PAF1/PD2 SUMOylation enhances cell survival of PDAC cells after radiation treatment. (A to D) PAF1/PD2 knockdown SW1990 (SH25) and CD18/HPAF (SH25) cells were transfected with Flag-PAF1/PD2 WT and Flag-PAF1/PD2 K150/154R (Flag-PAF1/PD2 KR mut.) plasmids and treated with 5 Gy irradiation. PML knockdown and TAK-981 (500 nM) treatment were performed in control cells followed by transfection with Flag-PAF1/PD2 WT and Flag-PAF1/PD2 KR mut. plasmid and treatment with 5 Gy of radiation. (A) Cell proliferation analysis quantified using the Incucyte Systems for Live-Cell Imaging and Analysis instrument for indicated time periods. All the groups were compared to the control (marked by red asterisks) and control+DOX (marked by teal asterisks) by Student's t test. Data presented as mean ± SD. *, P < 0.05; **, P < 0.005; and ***, P < 0.001. (B) Bar graph showing the apoptotic index in cells at indicated time points after radiation treatment quantified using the Incucyte Systems for Live-Cell Imaging and Analysis instrument. All the groups were compared to the control (marked by red asterisks) and control+DOX (marked by teal asterisks) by nonparametric Student's t test. Data presented as mean ± SD. *, P < 0.05; **, P < 0.005; and ***, P < 0.001. (C) Representative images of cells from indicated groups (taken from Incucyte). (D) Colony formation assay showing the average number of colonies formed after 15 days.

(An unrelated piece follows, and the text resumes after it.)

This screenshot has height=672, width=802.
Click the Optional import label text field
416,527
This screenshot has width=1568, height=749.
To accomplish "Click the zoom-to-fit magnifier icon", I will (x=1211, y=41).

Groups were compared to the control (marked by red asterisks) and control+DOX (marked by teal asterisks) by Student's t test. Data presented as mean ± SD. *, P< 0.05; **, P < 0.005; and ***, P < 0.001. (D) Schematic model depicting the PAF1/PD2 SUMOylation by SUMO1 and its role in radioresistance by interacting with PML.